▶ What is needed
Beneath this instruction is a block of data; output from it exactly the lines that run from the one containing "The image size is (1208, 865)." through the one containing "Given: Open the Facebook integrations item", inclusive.
━━━━━ Information provided
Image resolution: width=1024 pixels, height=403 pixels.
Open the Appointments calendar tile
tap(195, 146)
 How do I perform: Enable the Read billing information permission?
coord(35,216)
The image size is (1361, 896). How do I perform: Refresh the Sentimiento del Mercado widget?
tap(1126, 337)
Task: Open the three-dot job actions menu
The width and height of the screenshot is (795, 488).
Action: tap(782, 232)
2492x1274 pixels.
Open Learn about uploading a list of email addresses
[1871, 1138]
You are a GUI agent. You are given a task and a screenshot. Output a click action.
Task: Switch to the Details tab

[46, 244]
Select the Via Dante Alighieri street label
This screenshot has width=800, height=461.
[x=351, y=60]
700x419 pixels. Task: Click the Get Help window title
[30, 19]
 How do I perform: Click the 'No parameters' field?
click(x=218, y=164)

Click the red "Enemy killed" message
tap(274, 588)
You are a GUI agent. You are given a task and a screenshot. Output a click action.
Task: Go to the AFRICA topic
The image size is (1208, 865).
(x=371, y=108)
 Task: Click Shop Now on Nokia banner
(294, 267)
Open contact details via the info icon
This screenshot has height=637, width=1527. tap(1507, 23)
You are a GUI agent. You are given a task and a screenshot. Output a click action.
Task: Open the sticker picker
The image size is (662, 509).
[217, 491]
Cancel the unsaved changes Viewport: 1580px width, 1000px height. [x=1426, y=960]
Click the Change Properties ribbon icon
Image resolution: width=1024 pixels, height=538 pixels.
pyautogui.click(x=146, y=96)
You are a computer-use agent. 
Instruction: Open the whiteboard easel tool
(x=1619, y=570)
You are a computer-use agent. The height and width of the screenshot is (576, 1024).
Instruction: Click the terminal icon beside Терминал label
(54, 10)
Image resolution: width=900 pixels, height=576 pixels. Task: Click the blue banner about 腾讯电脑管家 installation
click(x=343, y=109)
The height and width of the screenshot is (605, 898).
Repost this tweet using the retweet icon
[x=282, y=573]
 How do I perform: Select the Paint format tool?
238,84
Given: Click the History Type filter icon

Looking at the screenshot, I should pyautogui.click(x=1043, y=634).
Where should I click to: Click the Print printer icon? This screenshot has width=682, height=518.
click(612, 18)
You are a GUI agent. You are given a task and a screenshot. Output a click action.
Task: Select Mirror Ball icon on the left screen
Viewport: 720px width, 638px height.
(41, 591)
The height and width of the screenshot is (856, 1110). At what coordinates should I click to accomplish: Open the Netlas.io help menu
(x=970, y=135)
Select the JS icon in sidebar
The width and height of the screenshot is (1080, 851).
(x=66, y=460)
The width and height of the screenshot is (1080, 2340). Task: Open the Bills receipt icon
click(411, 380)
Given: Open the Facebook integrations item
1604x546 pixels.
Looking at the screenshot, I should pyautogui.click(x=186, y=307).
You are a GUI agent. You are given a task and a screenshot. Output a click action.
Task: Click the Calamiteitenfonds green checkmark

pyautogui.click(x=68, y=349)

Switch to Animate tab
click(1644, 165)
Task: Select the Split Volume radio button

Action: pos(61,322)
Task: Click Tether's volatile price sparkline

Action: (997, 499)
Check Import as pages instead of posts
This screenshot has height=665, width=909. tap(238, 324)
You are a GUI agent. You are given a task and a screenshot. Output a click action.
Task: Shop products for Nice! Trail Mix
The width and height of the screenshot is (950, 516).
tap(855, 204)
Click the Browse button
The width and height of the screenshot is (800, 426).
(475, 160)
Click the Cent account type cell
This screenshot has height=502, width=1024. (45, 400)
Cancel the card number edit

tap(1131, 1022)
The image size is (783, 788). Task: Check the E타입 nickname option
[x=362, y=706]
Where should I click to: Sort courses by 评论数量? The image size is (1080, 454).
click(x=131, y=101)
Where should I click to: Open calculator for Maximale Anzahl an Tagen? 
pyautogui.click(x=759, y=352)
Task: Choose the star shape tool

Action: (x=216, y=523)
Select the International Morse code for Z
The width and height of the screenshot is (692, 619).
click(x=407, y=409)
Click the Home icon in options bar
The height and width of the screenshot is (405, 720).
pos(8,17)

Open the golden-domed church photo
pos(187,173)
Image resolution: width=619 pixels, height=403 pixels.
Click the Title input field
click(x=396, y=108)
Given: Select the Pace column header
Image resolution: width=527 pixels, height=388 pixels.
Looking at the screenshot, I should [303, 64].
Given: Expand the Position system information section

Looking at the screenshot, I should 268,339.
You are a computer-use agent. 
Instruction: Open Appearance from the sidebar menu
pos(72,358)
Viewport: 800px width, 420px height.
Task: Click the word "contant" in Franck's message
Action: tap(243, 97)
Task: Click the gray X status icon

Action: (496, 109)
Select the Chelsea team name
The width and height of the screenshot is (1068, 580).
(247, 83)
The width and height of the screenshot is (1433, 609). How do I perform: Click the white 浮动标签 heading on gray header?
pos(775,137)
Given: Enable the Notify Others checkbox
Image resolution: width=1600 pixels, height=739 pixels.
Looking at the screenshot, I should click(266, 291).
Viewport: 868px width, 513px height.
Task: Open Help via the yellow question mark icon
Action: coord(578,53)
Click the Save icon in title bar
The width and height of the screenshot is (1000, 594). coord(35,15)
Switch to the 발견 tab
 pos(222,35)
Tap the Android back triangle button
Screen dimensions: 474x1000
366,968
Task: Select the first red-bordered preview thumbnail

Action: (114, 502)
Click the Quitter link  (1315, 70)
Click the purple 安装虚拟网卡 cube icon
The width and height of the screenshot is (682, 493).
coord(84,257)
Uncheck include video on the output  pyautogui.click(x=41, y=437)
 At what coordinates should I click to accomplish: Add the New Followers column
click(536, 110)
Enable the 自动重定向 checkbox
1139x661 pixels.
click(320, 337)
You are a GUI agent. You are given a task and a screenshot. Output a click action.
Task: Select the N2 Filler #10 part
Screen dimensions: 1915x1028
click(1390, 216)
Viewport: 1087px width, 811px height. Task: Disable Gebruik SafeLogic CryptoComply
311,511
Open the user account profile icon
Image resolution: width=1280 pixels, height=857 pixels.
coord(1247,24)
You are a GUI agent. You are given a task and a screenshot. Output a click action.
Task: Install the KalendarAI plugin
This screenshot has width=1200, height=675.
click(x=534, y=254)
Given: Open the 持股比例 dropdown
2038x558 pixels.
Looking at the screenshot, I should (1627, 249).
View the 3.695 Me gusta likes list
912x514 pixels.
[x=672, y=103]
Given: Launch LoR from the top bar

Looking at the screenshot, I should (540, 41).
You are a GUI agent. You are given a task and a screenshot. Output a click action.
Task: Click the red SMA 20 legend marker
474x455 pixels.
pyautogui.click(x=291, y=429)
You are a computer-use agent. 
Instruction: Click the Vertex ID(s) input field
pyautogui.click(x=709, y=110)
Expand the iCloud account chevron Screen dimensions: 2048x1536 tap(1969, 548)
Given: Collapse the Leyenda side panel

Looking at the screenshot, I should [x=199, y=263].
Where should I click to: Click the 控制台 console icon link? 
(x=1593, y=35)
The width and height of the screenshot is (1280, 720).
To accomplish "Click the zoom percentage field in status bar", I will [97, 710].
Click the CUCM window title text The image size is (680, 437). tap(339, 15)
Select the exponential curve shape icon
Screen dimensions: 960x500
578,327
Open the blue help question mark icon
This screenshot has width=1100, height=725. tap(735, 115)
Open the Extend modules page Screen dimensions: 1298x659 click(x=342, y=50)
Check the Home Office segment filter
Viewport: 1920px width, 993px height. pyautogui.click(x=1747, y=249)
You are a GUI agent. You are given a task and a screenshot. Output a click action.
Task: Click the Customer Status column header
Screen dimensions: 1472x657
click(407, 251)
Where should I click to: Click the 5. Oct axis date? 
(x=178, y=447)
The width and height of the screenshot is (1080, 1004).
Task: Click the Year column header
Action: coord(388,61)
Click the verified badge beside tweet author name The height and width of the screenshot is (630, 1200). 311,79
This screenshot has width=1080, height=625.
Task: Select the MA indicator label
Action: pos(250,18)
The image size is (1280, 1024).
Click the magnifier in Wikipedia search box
━━━━━━━━━━
▶ Response area
The image size is (1208, 865).
(x=371, y=108)
 Task: Click Shop Now on Nokia banner
(294, 267)
Open contact details via the info icon
This screenshot has height=637, width=1527. tap(1507, 23)
You are a GUI agent. You are given a task and a screenshot. Output a click action.
Task: Open the sticker picker
The image size is (662, 509).
[217, 491]
Cancel the unsaved changes Viewport: 1580px width, 1000px height. [x=1426, y=960]
Click the Change Properties ribbon icon
Image resolution: width=1024 pixels, height=538 pixels.
pyautogui.click(x=146, y=96)
You are a computer-use agent. 
Instruction: Open the whiteboard easel tool
(x=1619, y=570)
You are a computer-use agent. The height and width of the screenshot is (576, 1024).
Instruction: Click the terminal icon beside Терминал label
(54, 10)
Image resolution: width=900 pixels, height=576 pixels. Task: Click the blue banner about 腾讯电脑管家 installation
click(x=343, y=109)
The height and width of the screenshot is (605, 898).
Repost this tweet using the retweet icon
[x=282, y=573]
 How do I perform: Select the Paint format tool?
238,84
Given: Click the History Type filter icon

Looking at the screenshot, I should pyautogui.click(x=1043, y=634).
Where should I click to: Click the Print printer icon? This screenshot has width=682, height=518.
click(612, 18)
You are a GUI agent. You are given a task and a screenshot. Output a click action.
Task: Select Mirror Ball icon on the left screen
Viewport: 720px width, 638px height.
(41, 591)
The height and width of the screenshot is (856, 1110). At what coordinates should I click to accomplish: Open the Netlas.io help menu
(x=970, y=135)
Select the JS icon in sidebar
The width and height of the screenshot is (1080, 851).
(x=66, y=460)
The width and height of the screenshot is (1080, 2340). Task: Open the Bills receipt icon
click(411, 380)
Given: Open the Facebook integrations item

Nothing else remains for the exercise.